-- Page text --

______

The pressure on grid control systems comes from both demand and physics. EU electricity consumption is expected to rise by around 60 percent between 2023 and 2030 as heat pumps, electric vehicles and electrified industry come online (European Commission, 2023). At the same time, generation is shifting from a handful of large plants to vast numbers of small, variable sources connected close to consumers.
Older SCADA and RTU architectures were designed to supervise predictable, one-directional power flows. They struggle with bidirectional flows, rapid voltage fluctuations and the sheer volume of telemetry that distributed energy resources produce. The IEA (2023) found that at least 3,000 GW of renewable projects were sitting in grid connection queues worldwide, and in 2024 it still tracked around 1,650 GW of solar and wind in advanced stages awaiting connection. The reason this matters is that the system's ability to absorb new capacity, rather than the capacity itself, has become the binding constraint.
The bottleneck in the energy transition is increasingly the intelligence layer of the grid, not the cables and transformers beneath it.
Takeaway: Legacy SCADA and RTU systems were built for a grid that no longer exists, and their limits now shape how quickly new capacity can connect.
Underinvestment in grid control is expensive in ways that do not always show up on a balance sheet. Eurelectric (2024) estimates that EU distribution grid investment, including digitalisation, must rise to an average of €67 billion per year between 2025 and 2050, roughly double the recent figure of about €33 billion. The same study warns that failing to invest would put around 74 percent of planned connections for electric vehicles, heat pumps and renewables at risk.
Global spending tells a similar story. Investment in renewables has nearly doubled since 2010, while spending on grids stayed close to USD 300 billion a year for much of the past decade (IEA, 2023). The implication is that generation and grid capability have drifted apart, and the gap is widest at the digital and control layer, where modernisation has been the easiest line item to defer.
There is a clear upside to acting, though. Eurelectric (2024) found that grid-enhancing technologies and smarter operations could cut total system costs by around 18 percent, saving roughly €13 billion a year. Those savings depend on modernised control systems, because dynamic line rating, flexibility services and active network management all rely on accurate data delivered in real time.
Deferring control-system modernisation does not avoid the cost, it converts a capital decision into a slower and riskier energy transition.
Takeaway: The price of an ageing control estate appears as blocked connections and missed efficiency, not just rising maintenance bills.

______

-- Given entries --
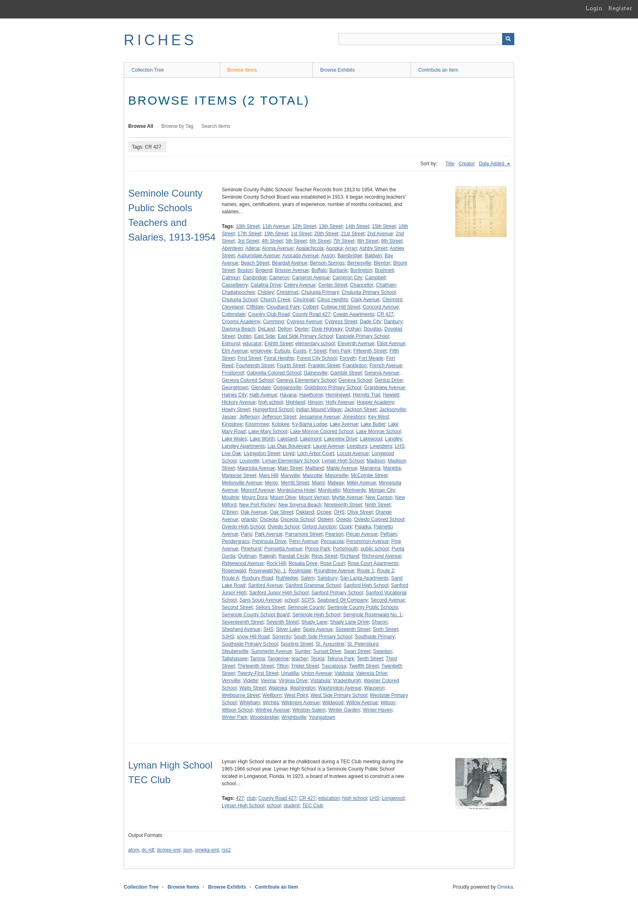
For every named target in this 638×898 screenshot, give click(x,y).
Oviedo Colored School (379, 519)
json (187, 850)
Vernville (231, 680)
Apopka (334, 248)
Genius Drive (389, 380)
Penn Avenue (303, 541)
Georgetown (235, 387)
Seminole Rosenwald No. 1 (372, 615)
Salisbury (327, 578)
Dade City (370, 321)
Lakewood (371, 439)
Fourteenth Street (255, 365)
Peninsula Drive (269, 541)
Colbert (311, 307)
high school (270, 402)
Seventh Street (282, 622)
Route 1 (365, 571)
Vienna (268, 680)
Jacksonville (392, 409)
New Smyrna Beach (299, 505)
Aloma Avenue (277, 248)
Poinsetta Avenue (283, 549)
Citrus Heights (332, 299)
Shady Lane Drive (349, 622)
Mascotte (313, 475)
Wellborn (272, 695)
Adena (252, 248)
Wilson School (237, 710)
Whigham (249, 702)
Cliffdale (255, 307)
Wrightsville (294, 717)
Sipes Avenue (317, 629)
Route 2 (385, 571)
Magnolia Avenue (256, 468)
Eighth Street (278, 343)
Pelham (388, 534)
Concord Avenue (381, 307)
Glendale (261, 387)
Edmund (231, 343)
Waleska (278, 688)
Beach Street (255, 263)
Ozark (345, 527)
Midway (336, 483)
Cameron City (347, 277)
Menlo (271, 483)
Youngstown (322, 717)
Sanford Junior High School (278, 593)
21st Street (353, 234)
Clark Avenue (365, 299)
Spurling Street (297, 644)
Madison (376, 461)
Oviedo (344, 519)
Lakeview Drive (340, 439)
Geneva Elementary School (306, 380)
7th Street (343, 241)
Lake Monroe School (378, 431)
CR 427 (385, 314)
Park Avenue (268, 534)
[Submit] (508, 39)
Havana (288, 395)
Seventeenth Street (243, 622)
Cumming (273, 321)
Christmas (288, 292)
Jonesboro (354, 417)
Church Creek (275, 299)
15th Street (384, 226)
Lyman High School (343, 461)
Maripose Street (239, 475)
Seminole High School (316, 615)
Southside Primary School (250, 644)
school (291, 600)
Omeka (505, 887)
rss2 (226, 850)
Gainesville (316, 373)
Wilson (387, 702)
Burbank (338, 270)
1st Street (301, 234)
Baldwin (373, 255)
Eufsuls (282, 351)
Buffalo (319, 270)
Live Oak (231, 453)
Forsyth (347, 358)
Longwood (393, 798)
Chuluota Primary (320, 292)
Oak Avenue (253, 512)
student (291, 805)
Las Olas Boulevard (289, 446)
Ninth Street (378, 505)
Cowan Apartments (353, 314)
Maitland (314, 468)
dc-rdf (148, 850)
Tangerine (278, 658)
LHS (399, 446)
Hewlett (391, 395)
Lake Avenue (344, 424)
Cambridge (255, 277)
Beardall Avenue (289, 263)
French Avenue (385, 365)
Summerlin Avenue (271, 651)
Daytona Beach (238, 329)
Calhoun (231, 277)
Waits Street (252, 688)
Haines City (234, 395)
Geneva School (355, 380)
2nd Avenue (380, 234)
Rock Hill (276, 563)
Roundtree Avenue (334, 571)
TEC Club (312, 805)
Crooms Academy (241, 321)
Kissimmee (257, 424)
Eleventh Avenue (356, 343)
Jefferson (249, 417)
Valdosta (343, 673)
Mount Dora (254, 497)
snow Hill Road (253, 637)
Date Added (492, 163)
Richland (349, 556)
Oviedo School (283, 527)
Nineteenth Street (343, 505)
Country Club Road (269, 314)
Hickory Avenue (239, 402)
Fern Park (340, 351)
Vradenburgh (347, 680)
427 (240, 798)
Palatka (363, 527)
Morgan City (382, 490)
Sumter (302, 651)
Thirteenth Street (255, 666)
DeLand (266, 329)
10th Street (248, 226)
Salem (308, 578)
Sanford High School (365, 585)
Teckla (317, 658)
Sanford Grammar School (313, 585)
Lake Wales (234, 439)
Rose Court (332, 563)
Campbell (375, 277)
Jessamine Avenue (319, 417)
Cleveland (232, 307)
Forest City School (317, 358)
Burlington (361, 270)
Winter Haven (378, 710)
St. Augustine (330, 644)
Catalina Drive (266, 285)
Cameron (279, 277)
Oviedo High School (243, 527)
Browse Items (242, 70)
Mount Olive (283, 497)
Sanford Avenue (265, 585)
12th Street (304, 226)
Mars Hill (268, 475)
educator (252, 343)
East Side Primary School (305, 336)
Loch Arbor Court (315, 453)
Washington (302, 688)
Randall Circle (293, 556)
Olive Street (360, 512)
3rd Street (248, 241)
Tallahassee (234, 658)
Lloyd (289, 453)
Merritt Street (295, 483)
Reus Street (324, 556)
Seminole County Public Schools (363, 607)
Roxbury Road (257, 578)
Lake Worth (262, 439)
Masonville (336, 475)
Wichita (271, 702)
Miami (318, 483)
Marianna (370, 468)
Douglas (373, 329)
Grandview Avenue (384, 387)
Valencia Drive (371, 673)
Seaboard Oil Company (342, 600)
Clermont (392, 299)
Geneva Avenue (382, 373)
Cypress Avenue (304, 321)
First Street (250, 358)
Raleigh (267, 556)
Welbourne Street (241, 695)
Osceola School (298, 519)
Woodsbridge (264, 717)
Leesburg (357, 446)
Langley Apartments (243, 446)
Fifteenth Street (370, 351)
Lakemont (310, 439)
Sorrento (281, 637)
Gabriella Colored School (274, 373)
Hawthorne (311, 395)
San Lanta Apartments (364, 578)
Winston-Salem (309, 710)
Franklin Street (324, 365)
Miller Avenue (361, 483)
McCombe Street (369, 475)
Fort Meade (370, 358)
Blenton (382, 263)
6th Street (319, 241)
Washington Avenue (339, 688)
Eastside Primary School (362, 336)
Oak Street (281, 512)
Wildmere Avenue (301, 702)
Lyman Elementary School (290, 461)
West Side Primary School (338, 695)
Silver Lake (288, 629)
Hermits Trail (366, 395)
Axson (327, 255)
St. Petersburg (362, 644)
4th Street (272, 241)
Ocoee (324, 512)
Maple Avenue (341, 468)
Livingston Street (262, 453)
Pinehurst (251, 549)
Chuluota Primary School (369, 292)
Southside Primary (375, 637)
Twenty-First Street (257, 673)
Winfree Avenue (273, 710)
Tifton (282, 666)
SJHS (228, 637)
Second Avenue (388, 600)
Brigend (264, 270)
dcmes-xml (169, 850)
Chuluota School (240, 299)
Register (620, 8)
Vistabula (320, 680)
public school (375, 549)
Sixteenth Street (352, 629)
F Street (318, 351)
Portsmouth (345, 549)
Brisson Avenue (292, 270)
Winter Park (234, 717)
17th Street (250, 234)
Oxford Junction (319, 527)
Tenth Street (370, 658)
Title (450, 163)
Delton (284, 329)
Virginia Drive (293, 680)
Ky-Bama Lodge (309, 424)
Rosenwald (234, 571)
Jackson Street (360, 409)
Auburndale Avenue (258, 255)
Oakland (305, 512)
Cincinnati (304, 299)
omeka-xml (207, 850)
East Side (264, 336)
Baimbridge (349, 255)
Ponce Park (317, 549)
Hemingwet (338, 395)
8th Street (367, 241)
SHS (268, 629)
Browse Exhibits (337, 70)
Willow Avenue (362, 702)
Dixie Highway (327, 329)
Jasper (229, 417)
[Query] (426, 39)
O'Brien (230, 512)
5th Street (296, 241)
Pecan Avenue (362, 534)
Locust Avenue (353, 453)
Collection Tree (147, 70)
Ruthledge (287, 578)
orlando (249, 519)
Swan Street (357, 651)
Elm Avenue (235, 351)
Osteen (325, 519)
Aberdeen (232, 248)
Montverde (354, 490)
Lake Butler (373, 424)
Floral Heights (279, 358)
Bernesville (359, 263)
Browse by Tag (178, 126)
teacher (300, 658)
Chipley (266, 292)
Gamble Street (346, 373)
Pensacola (332, 541)
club (251, 798)
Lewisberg (381, 446)
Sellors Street (270, 607)
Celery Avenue (300, 285)
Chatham (386, 285)
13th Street (331, 226)
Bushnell (384, 270)
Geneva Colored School (247, 380)
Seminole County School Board (256, 615)
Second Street (237, 607)
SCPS (308, 600)
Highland (295, 402)
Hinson (315, 402)
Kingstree (232, 424)
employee (261, 351)
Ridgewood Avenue (243, 563)
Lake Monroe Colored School (321, 431)
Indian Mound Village (319, 409)
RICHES (160, 40)
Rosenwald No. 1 (267, 571)
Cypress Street (341, 321)
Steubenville (235, 651)
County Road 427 (311, 314)
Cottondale (233, 314)
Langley (393, 439)
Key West (378, 417)
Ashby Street (373, 248)
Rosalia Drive (302, 563)
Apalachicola (309, 248)
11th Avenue (276, 226)
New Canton (378, 497)
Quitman (247, 556)
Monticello (329, 490)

______

-- Written instruction A --
Print the lines of the listing starting with the line with "Teckla (317, 658)" and going on through the line with "Winfree Avenue (273, 710)", both included.
-- Written instruction B --
Carry on the piece about updating power grid control systems from where it stops.
The article and the listing come from separate places.

-- Result A --
Teckla (317, 658)
Sanford Grammar School (313, 585)
Lake Wales (234, 439)
Rose Court (332, 563)
Campbell (375, 277)
Jessamine Avenue (319, 417)
Cleveland (232, 307)
Forest City School (317, 358)
Burlington (361, 270)
Winter Haven (378, 710)
St. Augustine (330, 644)
Catalina Drive (266, 285)
Cameron (279, 277)
Oviedo High School (243, 527)
Browse Items (242, 70)
Mount Olive (283, 497)
Sanford Avenue (265, 585)
12th Street (304, 226)
Mars Hill (268, 475)
educator (252, 343)
East Side Primary School (305, 336)
Loch Arbor Court (315, 453)
Washington (302, 688)
Randall Circle (293, 556)
Olive Street (360, 512)
3rd Street (248, 241)
Tallahassee (234, 658)
Lloyd (289, 453)
Merritt Street (295, 483)
Reus Street (324, 556)
Seminole County Public Schools (363, 607)
Roxbury Road (257, 578)
Lake Worth (262, 439)
Masonville (336, 475)
Wichita (271, 702)
Miami (318, 483)
Marianna (370, 468)
Douglas (373, 329)
Grandview Avenue (384, 387)
Valencia Drive (371, 673)
Seaboard Oil Company (342, 600)
Clermont (392, 299)
Geneva Avenue (382, 373)
Cypress Avenue (304, 321)
First Street (250, 358)
Raleigh (267, 556)
Welbourne Street (241, 695)
Osceola School (298, 519)
Woodsbridge (264, 717)
Leesburg (357, 446)
Langley Apartments (243, 446)
Fifteenth Street (370, 351)
Lakemont (310, 439)
Sorrento (281, 637)
Gabriella Colored School (274, 373)
Hawthorne (311, 395)
San Lanta Apartments (364, 578)
Winston-Salem (309, 710)
Franklin Street (324, 365)
Miller Avenue (361, 483)
McCombe Street (369, 475)
Fort Meade (370, 358)
Blenton (382, 263)
6th Street (319, 241)
Washington Avenue (339, 688)
Eastside Primary School (362, 336)
Oak Street (281, 512)
Wildmere Avenue (301, 702)
Lyman Elementary School (290, 461)
West Side Primary School (338, 695)
Silver Lake (288, 629)
Hermits Trail (366, 395)
Axson (327, 255)
St. Petersburg (362, 644)
4th Street (272, 241)
Ocoee (324, 512)
Maple Avenue (341, 468)
Livingston Street (262, 453)
Pinehurst (251, 549)
Chuluota Primary School (369, 292)
Southside Primary (375, 637)
Twenty-First Street (257, 673)
Winfree Avenue (273, 710)

-- Result B --
Connecting legacy OT to modern networks unlocks visibility, but it also widens the attack surface. Systems that once operated in isolation were frequently designed without authentication or encryption, and exposing them to wider networks introduces risk that did not previously exist. This is not a hypothetical concern: energy infrastructure has become a recurring target for both state-aligned groups and hacktivists as industrial systems become more connected.
The constraints are structural as much as technical. ENISA (2025) reports that the energy sector faces particular difficulty protecting OT environments, where patching and downtime are operationally constrained, and that EU cyber resilience is held back by a skills shortfall of roughly 300,000 professionals. The reason this matters for modernisation is that a more observable substation is also a more reachable one, so security cannot be treated as a later phase.
Every step that makes a substation more observable also makes it more reachable, so security has to be designed into modernisation rather than added afterwards.
Takeaway: Closing the visibility gap in OT without closing the security gap simply trades one risk for another.
Because the grid cannot pause, modernisation works best as a sequence rather than a single replacement. A brownfield approach lets operators introduce modern capabilities alongside existing equipment, retiring legacy components as confidence grows. The European Commission (2023) frames the destination plainly: distribution grids must become digital, monitored in real time, remotely controllable and cybersecure.
In practice, a phased programme tends to address several layers in turn:
This staged model fits the reality of European grids, where assets from many vendors and decades sit side by side. In the Nordics, DACH and Benelux markets in particular, operators rarely run a single homogeneous platform, so interoperability across generations of equipment becomes the practical core of any upgrade rather than an afterthought.
The hardest part of grid modernisation is rarely the new technology, it is making it coexist safely with the old technology that cannot yet be removed.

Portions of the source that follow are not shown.